In the hybrid vehicle 20 according to the first embodiment, by multiplying the temporary corrected driving force Tdctmp based on the rear upshift vehicle speed increment ΔV by the reflection rate ka corresponding to the rear upshift time t, the reflection corresponding to the engine speed Ne The result obtained by the rate kb, the reflection rate kc corresponding to the power storage ratio SOC, and the reflection rate kd corresponding to the battery temperature Tb is set as the corrected driving force Tdc. However, some of the reflection rates ka, kb, kc, and kd may not be reflected in setting the corrected driving force Tdc. In the above modification, when the temporary corrected driving force Tdctmp based on the post-upshift time t is multiplied by the reflection rate kb corresponding to the engine speed Ne, the reflection rate kc corresponding to the power storage ratio SOC, and the battery temperature Tb When the result obtained by the reflection rate kd is set as the corrected driving force Tdc, some of the reflection rates ka, kb, kc, and kd may not be reflected in setting the corrected driving force Tdc.

The operation when the shift position SP is the manual position (M position) in the hybrid vehicle 20 according to the first embodiment will be described below. In this case, it is possible to execute the rear upshift drivability priority drive control routine (first half) shown in FIG. 17 and the rear upshift drivability priority drive control routine shown in FIG. 3 ( second half). The rear upshift drivability priority drive control routine shown in FIG. 17 is the same as the rear upshift drivability priority drive control routine shown in FIG. 2 except that the input shift stage M is added as the processing of the shift position SP (step S105 ), and the process of step S120 of setting the shift stage M using the shift stage map shown in FIG. 7 is excluded. The processing of the second half of the rear upshift drivability priority drive control routine is the same as the rear upshift drivability priority drive control routine shown in FIG. 3 and is therefore not shown. The drive control when the shift position SP is the manual position (M position) will be briefly described below using the rear upshift drivability priority drive control routine shown in FIG. 17 .

When executing the rear upshift drivability priority drive control routine shown in FIG. 17 , the HVECU 70 first receives the accelerator depression amount Acc, the vehicle speed V, the gear stage M, the rotational speed Ne of the engine 22 , and the power storage ratio of the battery 50 . SOC and battery temperature Tb (step S105 ), and the accelerator required driving force Tda is set using the accelerator opening level Acc, the vehicle speed V, and the accelerator required driving force setting map shown in FIG. 4 (step S110 ). Subsequently, the drivability target engine speed Netagf is set using the vehicle speed V, the gear stage M, and the drivability target engine speed setting map shown in FIG. 8 (step S130 ), and the drivability target engine speed Netagf and the The upper limit engine power setting map shown in FIG. 9 sets the upper limit engine power Pelim (step S140). Then, the upper limit driving force Tdlim is set by dividing the upper limit engine power Pelim by the rotational speed Nd of the drive shaft 36 (step S150) and the accelerator required driving force Tda and the upper limit driving force Tdlim are compared (step S160).

When the accelerator required driving force Tda is equal to or smaller than the upper limit driving force Tdlim, the accelerator required driving force Tda is set as the base driving force Tdb (step S170 ), and will be determined by multiplying the accelerator required driving force Tda by the rotational speed Nd of the drive shaft 36 The obtained result is set as the target engine power Pe* (step S180). When the accelerator required driving force Tda is greater than the upper limit driving force Tdlim, the upper limit driving force Tdlim is set as the base driving force Tdb (step S190 ), and the upper limit engine power Pelim is set as the target engine power Pe* (step S200 ).

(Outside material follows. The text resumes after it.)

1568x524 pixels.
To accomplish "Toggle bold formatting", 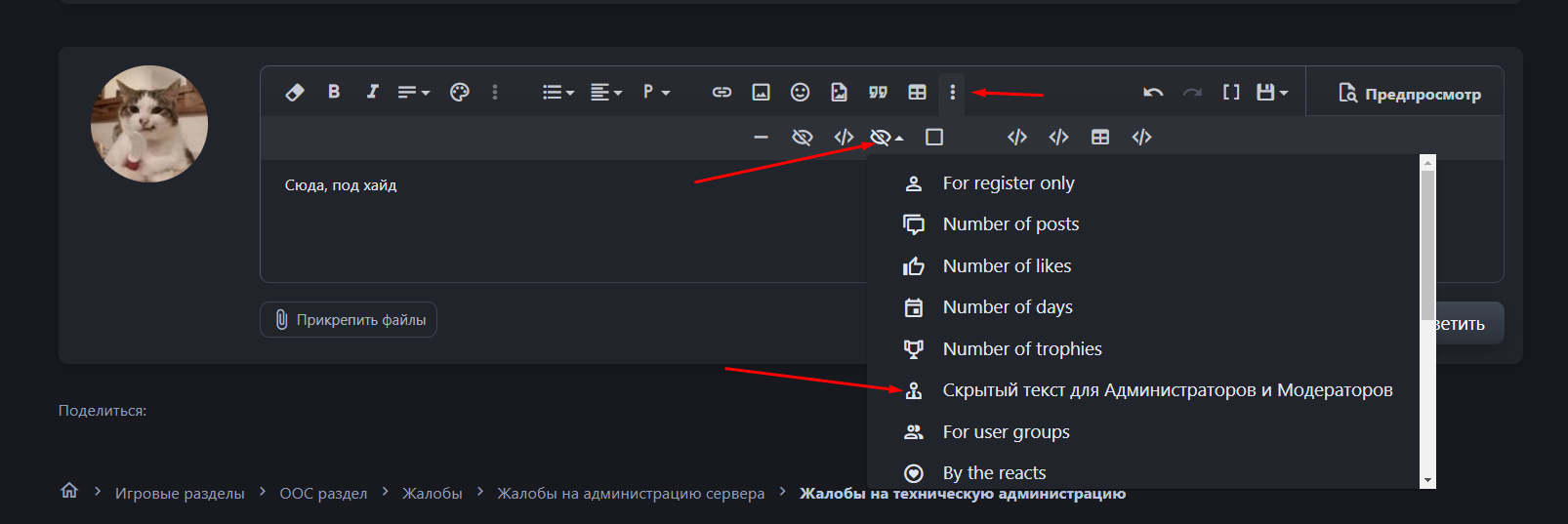I will (x=334, y=92).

The drivability target engine speed Netagf is set as the target engine speed Ne* (step S210), and the torque command Tm1* of the motor MG1 is set using the expression (2) (step S220). The subsequent processing is the same as that of the rear upshift drivability priority drive control routine (second half) shown in FIG. 3 . That is, the post-upshift time t is measured (step S230), and it is determined whether the post-upshift time t is less than the threshold value tref (step S240). When the rear upshift time t is less than the threshold value tref, the rear upshift vehicle speed increment ΔV is calculated (step S250 ) by using the rear upshift vehicle speed increment ΔV and the charge/discharge power setting map shown in FIG. 10 And the obtained temporary corrected driving force Tdctmp is multiplied by the reflection rates ka, kb, kc and kd to set the corrected driving force Tdc (steps S260 to S290), and the result obtained by adding the corrected driving force Tdc to the base driving force Tdb The effective driving force Td* is set (step S300). Then, the torque command Tm2* of the motor MG2 is set using the expression (3) (step S310), the target engine power Pe* and the target engine rotational speed Ne* are transmitted to the engine ECU 24, and the torque commands Tm1* and Tm2* are transmitted to the motor ECU 40 (step S320), and the routine ends. On the other hand, when the post-upshift time t is equal to or greater than the threshold value tref, the base driving force Tdb is set as the effective driving force Td* (step S330). The torque command Tm2* of the motor MG2 is set using the expression (3) (step S340), the target engine power Pe* and the target engine rotational speed Ne* are transmitted to the engine ECU 24, and the torque commands Tm1* and Tm2* are transmitted to the motor ECU 40 (step S350), and the routine ends.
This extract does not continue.